═════ 原文來源 ═════

攝影或3C

Python 實戰：Word 圖片提取與佔位符替換術

本教學將展示如何使用 `python-docx` 與 `lxml`，
深入 Word 文件的底層 XML 結構，
將文件中的圖片「完美手術」取出，並在原位置留下標記。

**教學流程：**

1. **環境準備**：自動生成一個包含圖片的 Word 測試檔 (使用 `PIL` 繪圖)。

2. **核心原理**：解析 Word XML 結構，尋找圖片容器。

3. **執行手術**：提取圖片 Blob、寫入硬碟、插入替代文字、移除原圖片容器。

4. **驗證結果**：檢查新生成的檔案。

### 0. 安裝必要套件

若您的環境尚未安裝，請取消註解並執行下方指令：

# !pip install python-docx pillow lxml
# 注意：正確的安裝名稱是 "python-docx" (PyPI 標準名稱)，而不是 "docx"。
# "docx" 是一個已停止維護的舊套件，請勿安裝錯誤。
# 雖然在程式碼中 import 時是使用 "import docx"，但安裝時需指定 "python-docx"。

為了確保大家都能執行，我們先用 Python「畫」一張圖，並存成 Word 檔。

這裡我們會用到 `PIL` (Pillow) 來繪製簡單的圖形，並用 `python-docx` 建立文件。

import io
from pathlib import Path
from PIL import Image, ImageDraw
from docx import Document
from docx.shared import Inches

# 設定工作目錄
WORK_DIR = Path("D:/Temp/DocxDemo")
WORK_DIR.mkdir(parents=True, exist_ok=True)

test_docx_path = WORK_DIR / "demo_origin.docx"

═════

* **練習題目**
(a) 請將上方 Word 圖片提取教學中的這句話譯成英文：「為了確保大家都能執行，我們先用 Python「畫」一張圖，並存成 Word 檔。」
(b) 請接續上方 Word 圖片提取教學最後一行程式碼，寫出接下來的內容。
以下資料與本練習無關。

═════ 資料內容 ═════

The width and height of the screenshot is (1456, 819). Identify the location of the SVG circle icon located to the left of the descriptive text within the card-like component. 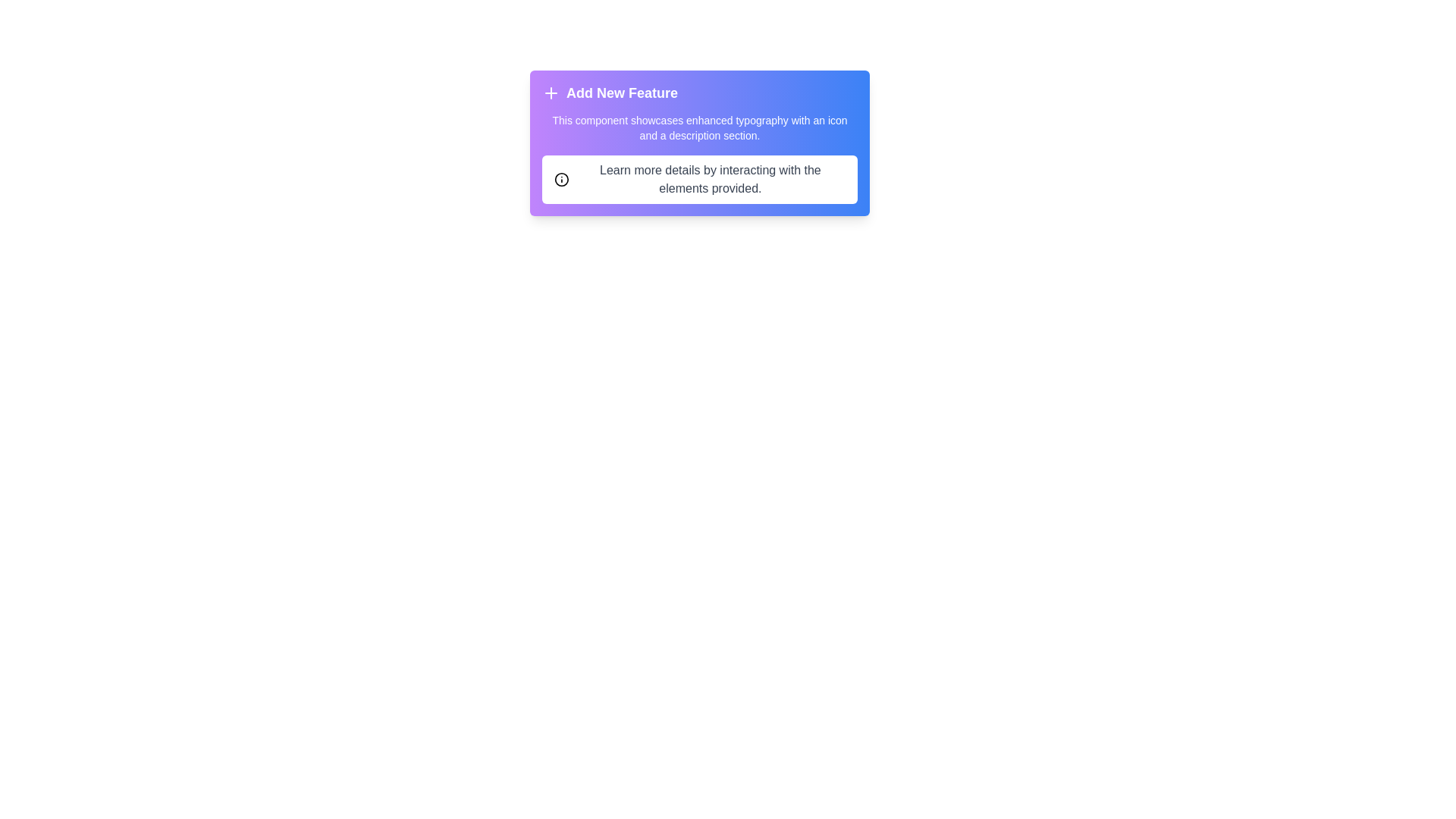
(560, 178).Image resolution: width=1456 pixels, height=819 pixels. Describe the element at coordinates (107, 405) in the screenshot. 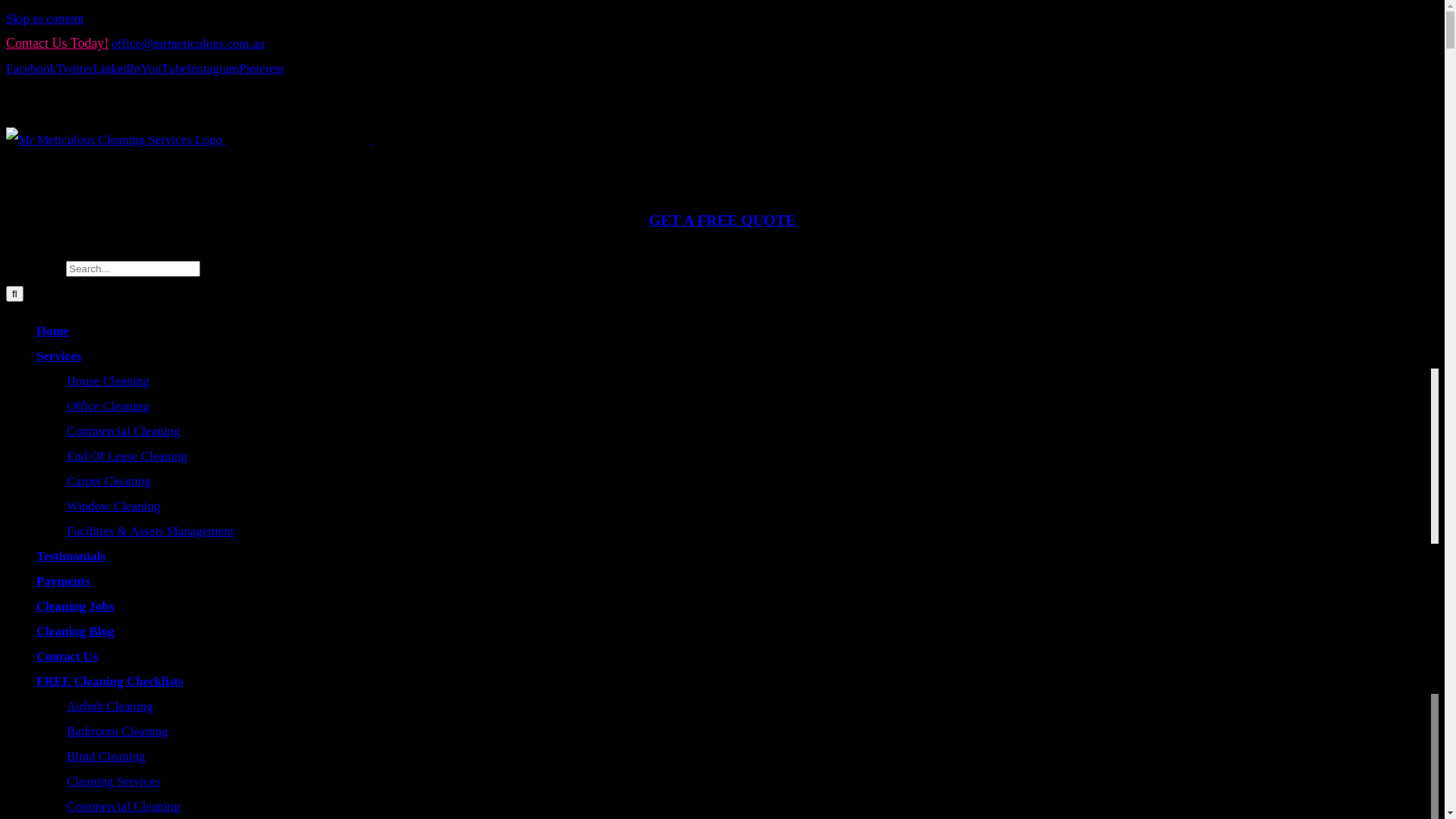

I see `'Office Cleaning'` at that location.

═════

* **參考答案**
(a) To make sure everyone can run it, we first use Python to "draw" an image and save it as a Word file.

(b)
def create_sample_docx(path):
    doc = Document()
    doc.add_heading('Word 圖片提取測試', 0)
    
    doc.add_paragraph('這是第一段文字，下面會有一張紅色的圓形圖。')
    
    # 1. 動態畫一張紅色的圓
    img_byte_arr = io.BytesIO()
    img = Image.new('RGB', (200, 200), color='white')
    d = ImageDraw.Draw(img)
    d.ellipse((50, 50, 150, 150), fill='red', outline='black')
    img.save(img_byte_arr, format='PNG')
    
    # 2. 插入圖片到 Word
    doc.add_picture(img_byte_arr, width=Inches(2.0))
    
    doc.add_paragraph('這是圖片下方的文字。接下來是第二張藍色矩形圖。')
    
    # 3. 動態畫一張藍色的矩形
    img_byte_arr2 = io.BytesIO()
    img2 = Image.new('RGB', (300, 100), color='lightblue')
    d2 = ImageDraw.Draw(img2)
    d2.rectangle((10, 10, 290, 90), fill='blue', outline='black')
    img2.save(img_byte_arr2, format='PNG')
    
    doc.add_picture(img_byte_arr2, width=Inches(3.0))
    
    doc.save(path)
    print(f"測試檔案已建立：{path}")

create_sample_docx(test_docx_path)

測試檔案已建立：D:\Temp\DocxDemo\demo_origin.docx

### 2. 核心邏輯：XML 解析與替換

這是本教學的精華。Word 的 `.docx` 本質上是 ZIP 壓縮的 XML 檔。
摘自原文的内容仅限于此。